I have changed the empcatnumber to 30. I even tried increasing the size to 60/90 but the error meesage remains the same.

My TPT version is Teradata Parallel Transporter Version 15.10.01.02 64-Bit.

Can you please help me understand if we need to make any system wide property defined for having handling unicode exports.

$ tbuild -f unitest.ctl -v TPTParameter.param -e UTF8 -s 1

Teradata Parallel Transporter Version 15.10.01.02 64-Bit

TPT_INFRA: TPT03624: Warning: tbuild -s option argument specifies the first job step;

  no job steps will be skipped (unless this is a restarted job).

Job log: /opt/teradata/client/15.10/tbuild/logs/edwexp-97.out

Job id is edwexp-97, running on ushexpd1ltdexp1

Teradata Parallel Transporter Export Operator Version 15.10.01.02

EXPORT_OPERATOR: private log specified: export_privatelog

Teradata Parallel Transporter DataConnector Operator Version 15.10.01.02

FILE_WRITER[1]: Instance 1 directing private log report to 'file_writer_privatelog-1'.
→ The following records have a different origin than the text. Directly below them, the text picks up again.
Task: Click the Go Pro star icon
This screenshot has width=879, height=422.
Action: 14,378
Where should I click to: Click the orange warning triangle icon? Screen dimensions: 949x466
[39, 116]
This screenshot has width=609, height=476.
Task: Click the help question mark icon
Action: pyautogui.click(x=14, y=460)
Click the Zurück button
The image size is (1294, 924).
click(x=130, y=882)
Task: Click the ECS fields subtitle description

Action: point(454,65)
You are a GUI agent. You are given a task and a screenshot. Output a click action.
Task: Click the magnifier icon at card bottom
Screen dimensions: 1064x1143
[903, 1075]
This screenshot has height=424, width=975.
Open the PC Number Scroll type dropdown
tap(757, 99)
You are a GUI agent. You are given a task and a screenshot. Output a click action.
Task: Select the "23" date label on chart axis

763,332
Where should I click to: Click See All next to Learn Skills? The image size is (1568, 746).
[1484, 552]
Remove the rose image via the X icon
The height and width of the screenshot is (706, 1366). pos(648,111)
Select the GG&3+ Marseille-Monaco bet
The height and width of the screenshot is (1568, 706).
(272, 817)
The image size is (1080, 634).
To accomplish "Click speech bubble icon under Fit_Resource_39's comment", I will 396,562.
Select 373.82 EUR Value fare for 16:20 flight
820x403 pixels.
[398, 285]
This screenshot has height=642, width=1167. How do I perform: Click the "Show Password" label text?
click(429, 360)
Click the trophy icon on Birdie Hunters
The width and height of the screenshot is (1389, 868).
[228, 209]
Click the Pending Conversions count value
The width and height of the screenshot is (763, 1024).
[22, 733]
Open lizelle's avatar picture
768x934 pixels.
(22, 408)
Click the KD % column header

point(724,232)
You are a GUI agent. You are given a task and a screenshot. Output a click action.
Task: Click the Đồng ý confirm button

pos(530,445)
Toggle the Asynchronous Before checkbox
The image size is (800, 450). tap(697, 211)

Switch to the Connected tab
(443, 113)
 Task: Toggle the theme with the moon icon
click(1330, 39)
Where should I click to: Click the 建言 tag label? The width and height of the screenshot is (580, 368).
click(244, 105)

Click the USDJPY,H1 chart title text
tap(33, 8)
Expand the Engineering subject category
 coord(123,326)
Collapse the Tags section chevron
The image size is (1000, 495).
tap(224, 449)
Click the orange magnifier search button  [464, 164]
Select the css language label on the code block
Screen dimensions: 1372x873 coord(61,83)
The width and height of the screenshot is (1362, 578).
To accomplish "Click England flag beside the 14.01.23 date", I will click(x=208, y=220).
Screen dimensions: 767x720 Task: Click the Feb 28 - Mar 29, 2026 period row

FILE_WRITER[1]: DataConnector Consumer operator Instances: 1

FILE_WRITER[1]: ECI operator ID: 'FILE_WRITER-63622'

FILE_WRITER[1]: Operator instance 1 processing file 'unitest.out'.

EXPORT_OPERATOR: connecting sessions

TPT_INFRA: TPT02638: Error: Conflicting data length for column(1) - EmpCatNumber. Source column's data length (30) Target column's data length (90).

EXPORT_OPERATOR: TPT12108: Output Schema does not match data from SELECT statement

FILE_WRITER[1]: Total files processed: 0.

EXPORT_OPERATOR: disconnecting sessions

EXPORT_OPERATOR: Total processor time used = '0.020582 Second(s)'

EXPORT_OPERATOR: Start : Fri Aug 19 14:00:09 2016

EXPORT_OPERATOR: End   : Fri Aug 19 14:00:10 2016

Job step export_to_file terminated (status 8)

Job edwexp terminated (status 8)

Job start: Fri Aug 19 14:00:05 2016

Job end:   Fri Aug 19 14:00:10 2016

Thanks,

Srivignesh KN

Teradata Employee

Re: Unicode Export through TPT

Please send me your script.

(I may make changes to it.)

-- SteveF
Junior Contributor

Re: Unicode Export through TPT

You must triple the VarChar size in your Export Schema, not in your Select. 

Additionally you don't need to specify a schema at all, when the Format is DELIMITED, and your Select can be a simple SELECT *  (unless you want to use a specific Format for the cast), as typecasts to varchar are done automatically.